SUMMARY OF THE INVENTION

[0024] One embodiment of the invention comprises a system and method to enhance the quality of service during the transmission of compressed video objects over networks. Embodiments of the invention are particularly applicable for networks with dynamically varying bandwidth and/or latency, such as IP networks.

[0025] The system may include a video encoding system executing an encoding process and a client-end decoder system executing a decoding process. The client-end decoder process determines parameters of the network connection, such as current or predicted bandwidth and/or latency, and provides this information to the encoding process. Thus the client-end decoder process may determine the network restrictions impacting video frame rate and may communicate this information back through the network indicating the frame rate capacity to the video object encoder. In one embodiment, the decoder may operate to predict future network parameters and provide these to the encoder for use. Alternatively, the decoder may transmit network parameters indicating current conditions, and the encoder may operate to predict future network parameters for use in the encoding process.

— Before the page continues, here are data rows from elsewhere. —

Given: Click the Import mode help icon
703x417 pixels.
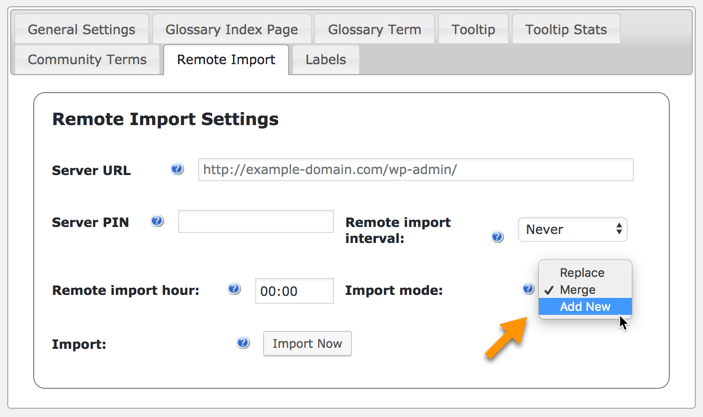Looking at the screenshot, I should [x=528, y=289].
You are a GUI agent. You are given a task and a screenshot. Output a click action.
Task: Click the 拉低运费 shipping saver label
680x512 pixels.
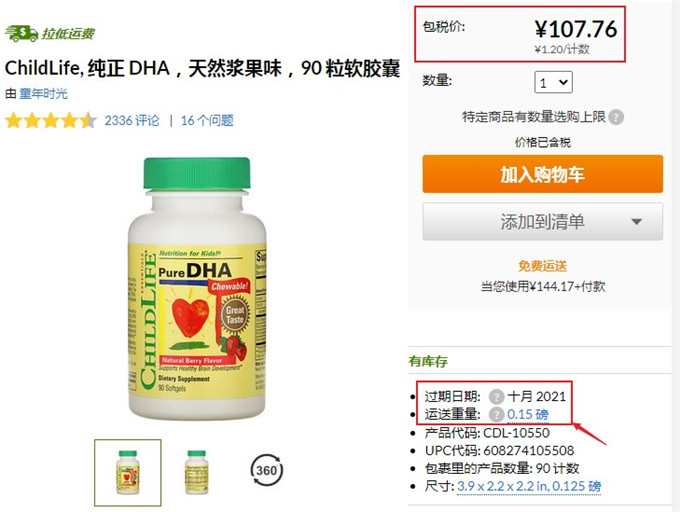click(x=68, y=33)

[0026] The decoder thus provides dynamic feedback to the encoder regarding the network connection. The encoder can use this information to set the rank and prioritization of independent objects to be compressed by the video encoder. In one embodiment, the encoder may operate to transmit compressed objects at varying rates and/or with varying amounts of compression, based at least in part on the network parameters received from the decoder. For example, when the received network parameters indicate that network bandwidth has increased (or will increase) and/or transfer latency has decreased (or will decrease), the encoder may operate to transmit a greater number of compressed objects and/or may operate to transmit compressed objects with a reduced amount of compression, thus taking advantage of this greater bandwidth and/or reduced latency. When the received network parameters indicate that network bandwidth has decreased (or will decrease) and/or transfer latency has increased (or will increase), the encoder may operate to transmit a lesser number of compressed objects and/or may operate to transmit compressed objects with a greater amount of compression, thus compensating for this reduced bandwidth and/or increased latency.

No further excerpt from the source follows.